Già nel 2008 a Mosca,
Galleria Tretiakov, 10 Settembre-5 Ottobre, e a Roma,
Museo Nazionale di Palazzo Venezia, 30 Ottobre-30
Novembre, la Mostra intitolata Fiori Celesti
aveva sancito il ruolo eminente, di primissimo piano,
raggiunto dalla pittura di Koulakov nel panorama
artistico contemporaneo.
Ma non poteva essere
occasione migliore quella offerta dall’Anno della
Cultura e della lingua italiana in Russia e della
Cultura e della lingua russa in Italia nel corrente
2011, che l’individuare proprio nell’opera pittorica di
Mikhail Koulakov il ponte che unisce entrambe le grandi
espressioni artistiche e linguistiche della nostra
Europa, se teniamo presente, come è vero, che ad ognuna
di esse egli si è ispirato e continua ad alimentare
l’inesauribile vena creativa.

# [Cosa fare]
1 - Elenca tutte le date formate da giorno e mese che compaiono nel testo sulla pittura di Koulakov.
2 - Continua il testo sulla pittura di Koulakov dopo l'ultima frase.

# [Materiale]

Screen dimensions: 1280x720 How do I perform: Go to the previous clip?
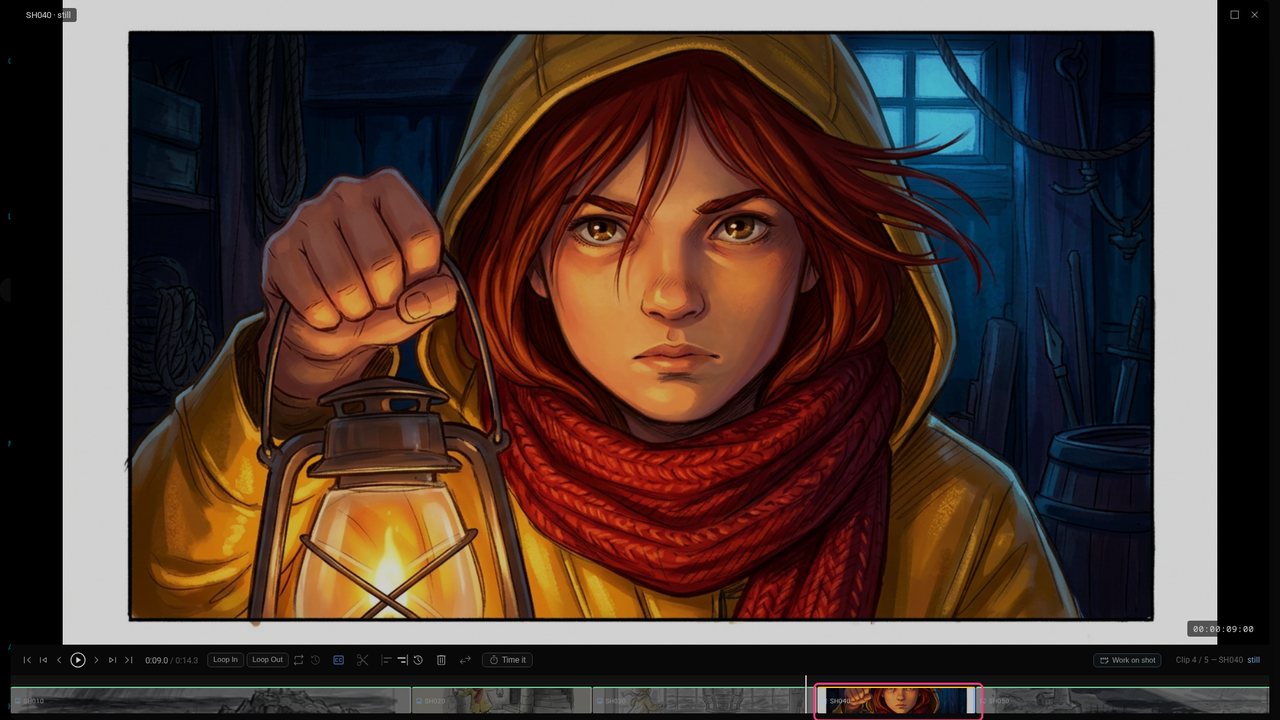click(x=43, y=660)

# [Risultati dei compiti]
1 - 10 Settembre, 5 Ottobre, 30 Ottobre, 30 Novembre

2 -
L’interesse e l’amore per
l’Italia risale agli anni Cinquanta del Novecento
allorchè Koulakov, visitando Leningrado, racconta:
«[…] uscii di senno per
la bellezza dell’architettura dell’antica capitale
dell’impero russo: il mio rapporto con l’Italia ebbe
inizio con l’ammirazione per i palazzi costruiti da
architetti italiani come Rastrelli, Tomà, Quarenghi,
Rossi, ecc…
Altri due impulsi
interiori da cui nacque la mia attrazione per l’Italia
furono il fatto che sono nato a due passi dalla Galleria
Statale Tret’jakòv e che, poco lontano, frequentavo il
Museo delle Belle Arti intitolato a A.S. Puskin per
ascoltare le conferenze sulla Divina Commedia di
Dante.
Questi tre fattori
mutarono radicalmente il corso della mia vita: nacque in
me il sogno di diventare un artista e di recarmi in
quella terra benedetta che è l’Italia.
Trascorsi non pochi anni
della mia odissea, ebbi di nuovo fortuna e feci la
conoscenza della mia futura moglie che era di origine
italiana – (Marianna Molla, n.d.r.) – e mi aiutò a
trasferirmi all’estero.
Una volta in Italia ebbi
ancora una volta fortuna: conobbi il famoso critico
Enrico Crispolti […]
Così avvenne la mia
seconda nascita, quella italiana. Crispolti mi regalò il
libro contenente la sua corrispondenza con Lucio
Fontana, del quale mi entusiasmò non solo il suo uscir
fuori dalla superfie della tela, ma anche il suo
giovanile periodo espressionistico».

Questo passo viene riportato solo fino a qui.